If I install LTS nodejs, what happen when the end-of-life is reached? Does the package just disappear from the community repository? Does the user have to manually uninstall it and install a new LTS?

community/nodejs-lts-gallium 16.14.2-1
Evented I/O for V8 javascript (LTS release: Gallium)

I’m trying hard to not pollute my base machine from other package managers and sticking with the repositories, and the aur if absolutely necessary.

As I was reading the arch wiki for node.js, it mentioned nvm. I’m not sure I would need that, but I did notice that archlinux nvm is installed in the AUR, and on Manjaro it is a community package. Yeah :slight_smile: I’m reviewing Antora. The requirements are node.js, it doesn’t say anything else. I’m hoping that is all it needs and doesn’t require npm and other non-pacman packages down the line.

If there is a new LTS version of node.js by that time, then the new one will simply replace the old one.

Most probably, yes. Just like with versioned manjaro kernels.

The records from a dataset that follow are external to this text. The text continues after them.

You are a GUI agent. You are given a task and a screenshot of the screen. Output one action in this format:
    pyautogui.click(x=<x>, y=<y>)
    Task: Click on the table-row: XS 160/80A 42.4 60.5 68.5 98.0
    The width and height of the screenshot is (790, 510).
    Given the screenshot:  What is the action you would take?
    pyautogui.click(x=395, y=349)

Then why not install “unversioned” nodejs package?

If “unversioned” means not LTS, I should have said the requirement is a LTS nodejs. I just did a pacman -Ss nodejs to see what was available, and there were 3 LTS packages, 12…, 14…, and 16… There is a 17, but the description is not LTS and the nodejs webpage doesn’t show it as a LTS. From the snippet below, it seems odd versions never become LTS. Interesting, the nodejs webpage doesn’t show v12 at all.


After six months, odd-numbered releases (9, 11, etc.) become unsupported, and even-numbered releases (10, 12, etc.) move to Active LTS status and are ready for general use. LTS release status is “long-term support”, which typically guarantees that critical bugs will be fixed for a total of 30 months. Production applications should only use Active LTS or Maintenance LTS releases.

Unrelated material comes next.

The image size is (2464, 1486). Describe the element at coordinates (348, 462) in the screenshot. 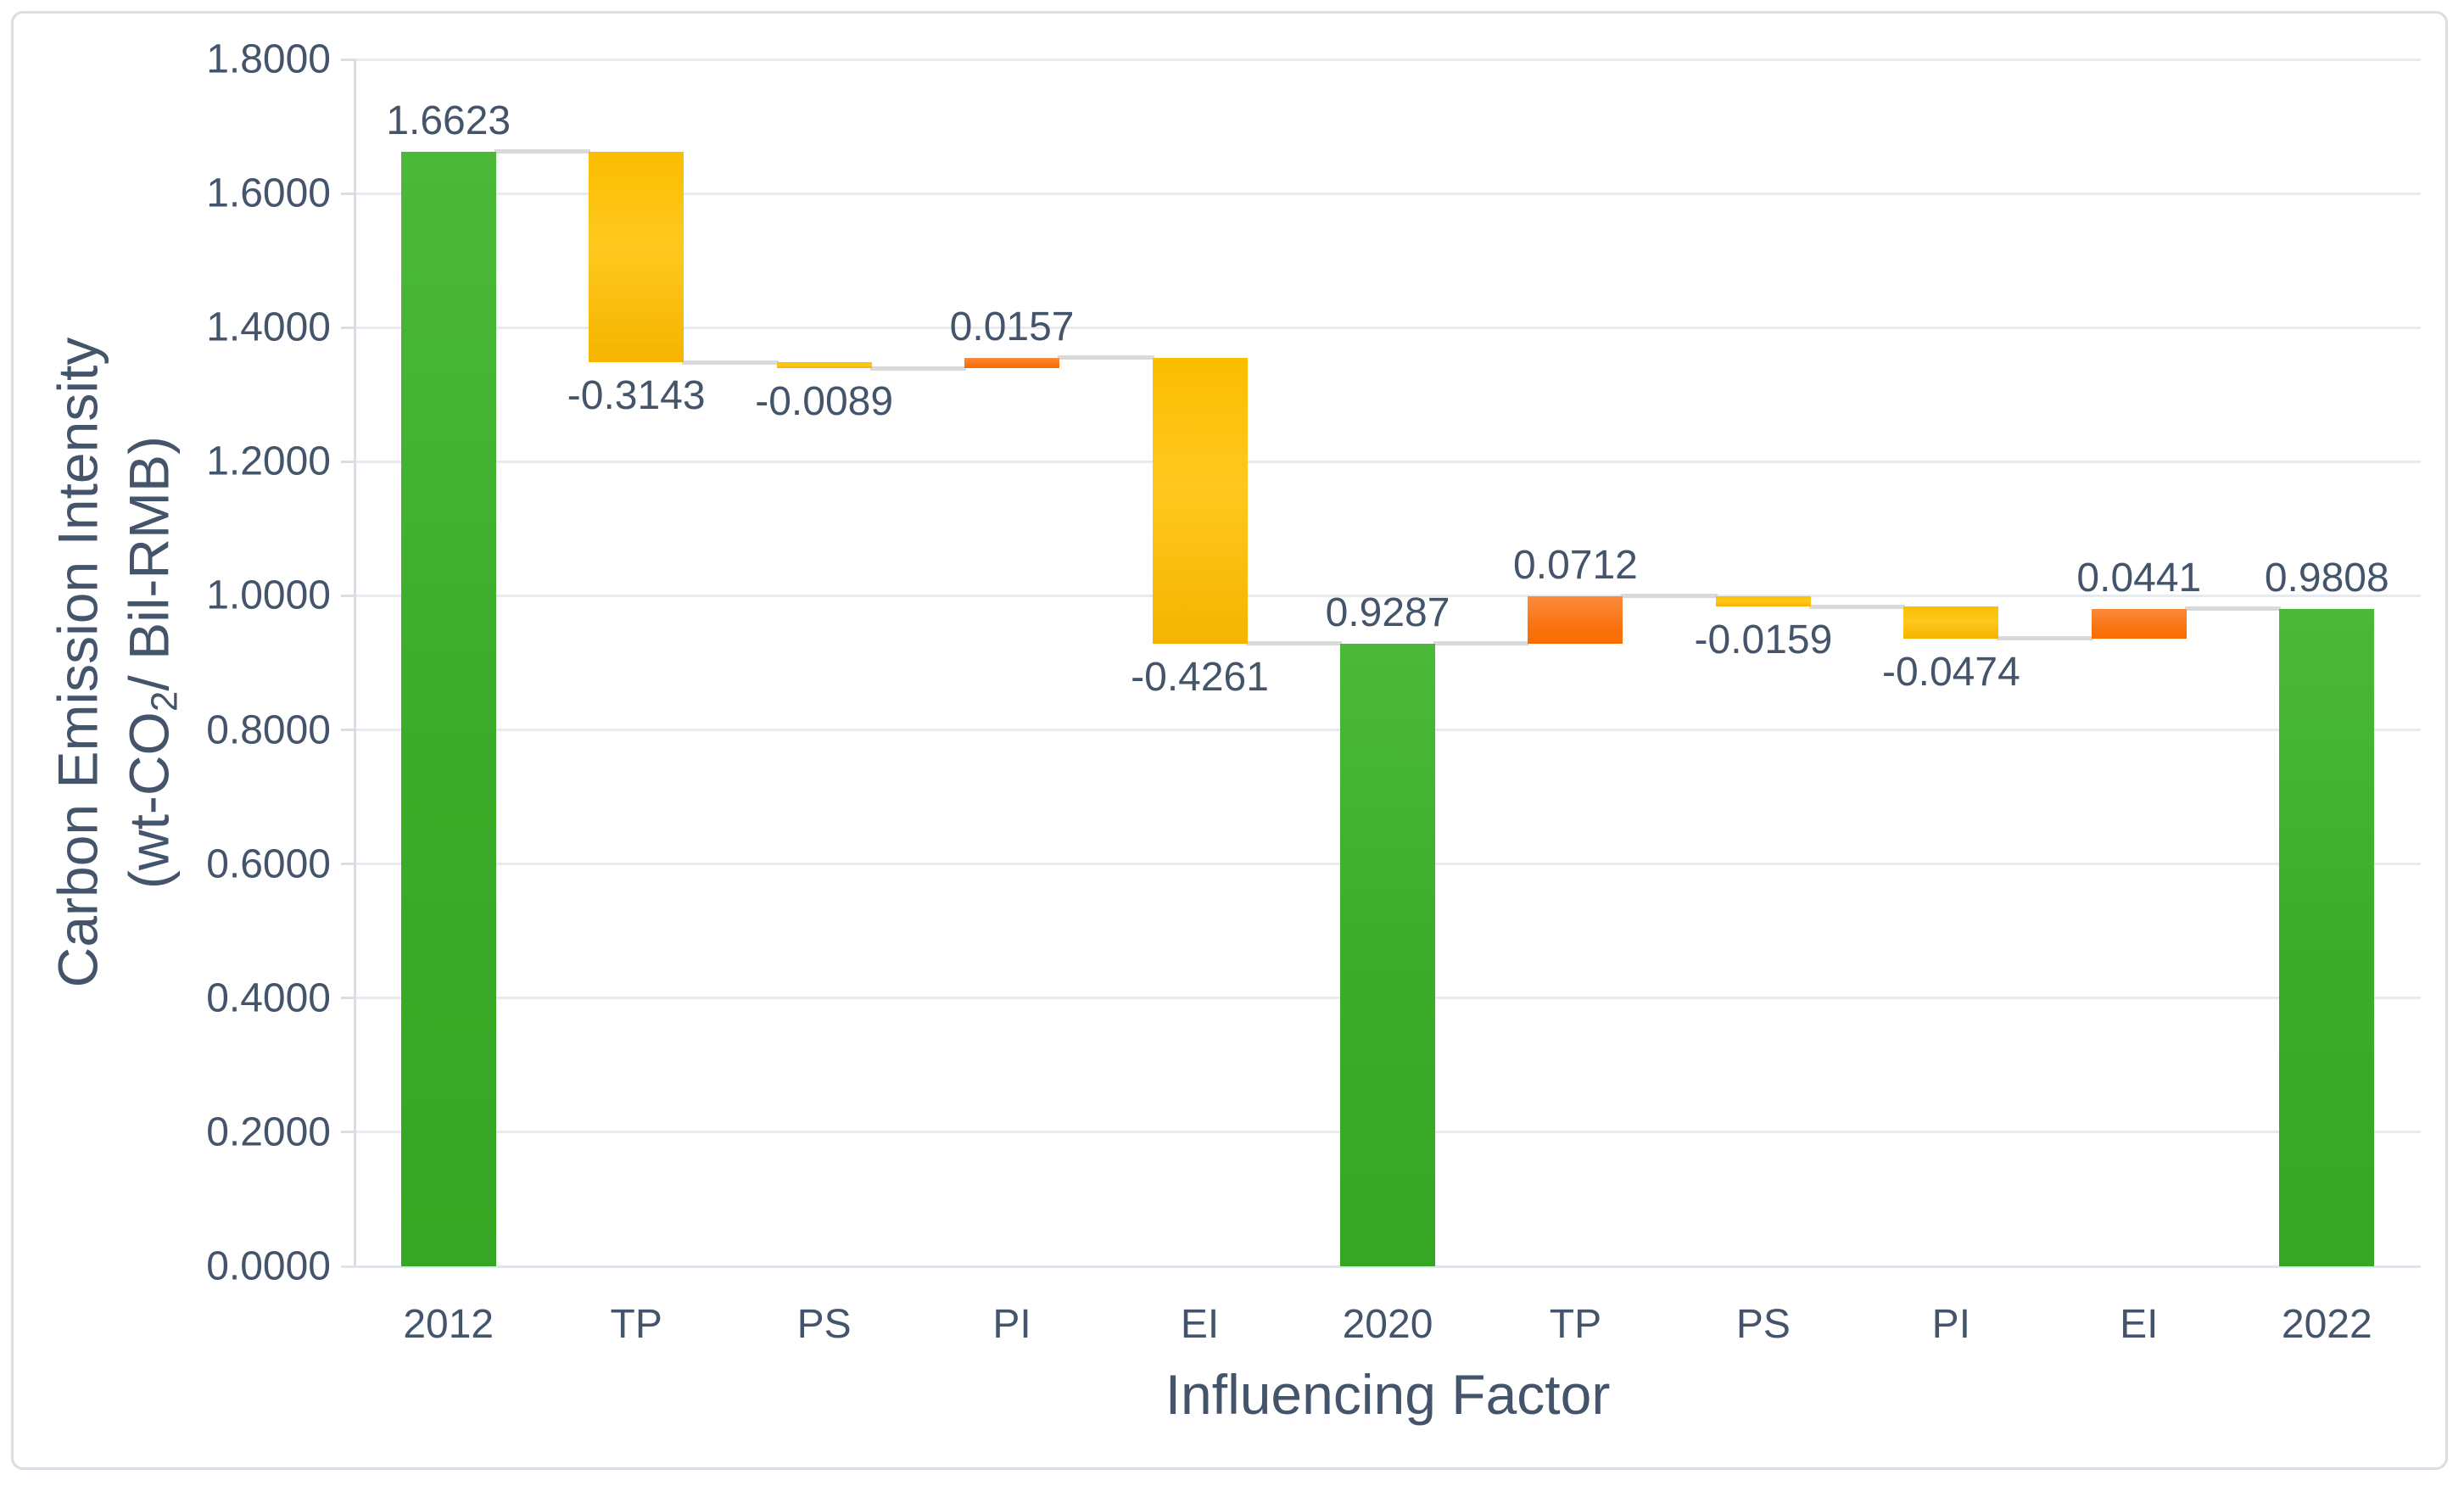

Since the package name will be different, will I be prompted to replace package nodejs-lts-gallium with nodejs-lts-NewName? I know this is far in the future 4/2024, but I like to understand :slight_smile:

Hmm, if the package name is different, then it will most likely require manually installing the new package, and then this in turn will prompt you to replace the old one.

No, it means it doesn’t have a version in its name - usually that means it’s the latest available version, LTS or not.

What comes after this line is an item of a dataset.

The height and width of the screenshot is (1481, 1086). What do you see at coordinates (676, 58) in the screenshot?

Looking at their page and how their LTS releases work, that would be one weird requirement IMHO. AUR package says “nodejs” without any version. Also, why not just try it - it takes you less than a minute to install a package, check if it works, and remove it if it doesn’t.

No. This is your job, just like with kernels for example. You can see plenty of posts with people having errors because they have some old packages (or kernels) installed.
Also, as you can see, there are 3 different nodejs LTS versions in repo. So if you install oldest one, should you get prompted each time to install newer?
I mean, it’s doable, but package maintainer has to add “replaces=” into new PKGBUILD and force people to replace it.

From what I see in the repositories, there are multiple old versions of nodejs LTS packages (nodejs-lts-gallium version 16, nodejs-lts-fermium version 14, nodejs-lts-erbium version 12). The one you installed will probably stay in the repos when the next one releases.

As your LTS package provides nodejs, when the next LTS releases (following the pattern I see, the current version 18 should become the new LTS?), you should simply install it and it will replace your current one (if the new next LTS package is properly configured to provide nodejs too, which it should).